* What is expected *
Copy every line from the records that holds the word "will".

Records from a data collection
■ ■ ■ ■ ■ ■ ■

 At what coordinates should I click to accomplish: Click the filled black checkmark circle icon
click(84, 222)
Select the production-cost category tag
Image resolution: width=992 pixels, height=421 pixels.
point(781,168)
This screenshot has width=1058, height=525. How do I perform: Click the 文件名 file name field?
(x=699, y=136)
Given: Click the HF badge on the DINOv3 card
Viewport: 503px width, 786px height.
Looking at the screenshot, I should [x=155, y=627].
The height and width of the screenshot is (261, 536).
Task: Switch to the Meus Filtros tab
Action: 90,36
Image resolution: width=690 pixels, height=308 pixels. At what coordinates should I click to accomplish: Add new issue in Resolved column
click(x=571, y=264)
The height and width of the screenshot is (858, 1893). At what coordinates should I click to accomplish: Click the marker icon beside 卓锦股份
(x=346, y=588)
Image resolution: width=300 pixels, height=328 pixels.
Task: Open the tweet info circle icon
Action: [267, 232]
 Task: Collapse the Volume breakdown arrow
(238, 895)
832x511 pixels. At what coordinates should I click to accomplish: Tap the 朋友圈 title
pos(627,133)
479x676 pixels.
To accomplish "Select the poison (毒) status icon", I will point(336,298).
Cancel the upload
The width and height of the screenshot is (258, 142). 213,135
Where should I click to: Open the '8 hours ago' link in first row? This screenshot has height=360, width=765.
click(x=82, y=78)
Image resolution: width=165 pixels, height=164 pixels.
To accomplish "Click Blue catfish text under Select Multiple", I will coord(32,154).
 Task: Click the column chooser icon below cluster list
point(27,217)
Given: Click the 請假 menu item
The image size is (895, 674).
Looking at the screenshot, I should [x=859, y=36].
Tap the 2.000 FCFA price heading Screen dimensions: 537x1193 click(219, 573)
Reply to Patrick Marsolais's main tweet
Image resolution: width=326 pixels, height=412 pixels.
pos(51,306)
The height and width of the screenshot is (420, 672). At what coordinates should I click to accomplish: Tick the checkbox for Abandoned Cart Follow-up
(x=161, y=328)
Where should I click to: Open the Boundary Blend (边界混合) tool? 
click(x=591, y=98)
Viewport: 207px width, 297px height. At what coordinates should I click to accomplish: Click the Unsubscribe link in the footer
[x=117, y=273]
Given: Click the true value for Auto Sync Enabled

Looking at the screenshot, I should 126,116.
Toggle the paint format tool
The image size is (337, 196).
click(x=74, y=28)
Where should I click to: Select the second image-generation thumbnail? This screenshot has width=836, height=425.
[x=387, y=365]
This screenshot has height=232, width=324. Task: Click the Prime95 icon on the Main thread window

■ ■ ■ ■ ■ ■ ■

* Solution to this exercise *
To accomplish "Select the poison (毒) status icon", I will point(336,298).
To accomplish "Click Blue catfish text under Select Multiple", I will coord(32,154).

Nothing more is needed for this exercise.